→ **PASSAGE TO READ**
^^^^^^^^^^^^^^^^

Riding Out the Storm

Actual texts between me and Brian Levinson during Hurricane Sandy:

Brian: This is the first time in my life I have been afraid that the weather was going to come into my house and kill me. How fares Boston? 8:52PM, Oct. 29

Me: We’re sitting in the dark, eating homemade blondies and playing Trivial Pursuit with help from a candle and a bike helmet light. 9:09PM, Oct. 29

Brian: Not bad, considering. 9:10, Oct. 29

Sure, we lost our power midday, but it wasn’t a big deal. We got it back by midnight.

I lived on the island of Manhattan for seven years. My heart breaks with every photo I see of flooded subway stations, darkened streets and burned down homes. According to Facebook, all my friends and their family members are accounted for.

^^^^^^^^^^^^^^^^

→ **DATA LISTING**
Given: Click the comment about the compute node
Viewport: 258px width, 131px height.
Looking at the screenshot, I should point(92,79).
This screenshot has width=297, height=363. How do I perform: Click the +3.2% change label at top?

^^^^^^^^^^^^^^^^

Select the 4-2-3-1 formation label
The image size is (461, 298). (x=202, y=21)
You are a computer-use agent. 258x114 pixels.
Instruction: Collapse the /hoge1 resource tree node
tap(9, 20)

^^^^^^^^^^^^^^^^

→ **PROBLEMS AND TASKS**
a - Using the text about Hurricane Sandy, answer the following:
(i) By what time had the power come back on?
(ii) For how many years did the writer live on Manhattan?
(iii) What game was played by candlelight and a bike helmet light?
b - Identify each line of the rows that contains the string "screenshot", where case counts, and copy those lines.

→ **RESULTS OF THE EXERCISE**
a -
(i) By midnight.
(ii) Seven years.
(iii) Trivial Pursuit.

b -
Looking at the screenshot, I should point(92,79).
This screenshot has width=297, height=363. How do I perform: Click the +3.2% change label at top?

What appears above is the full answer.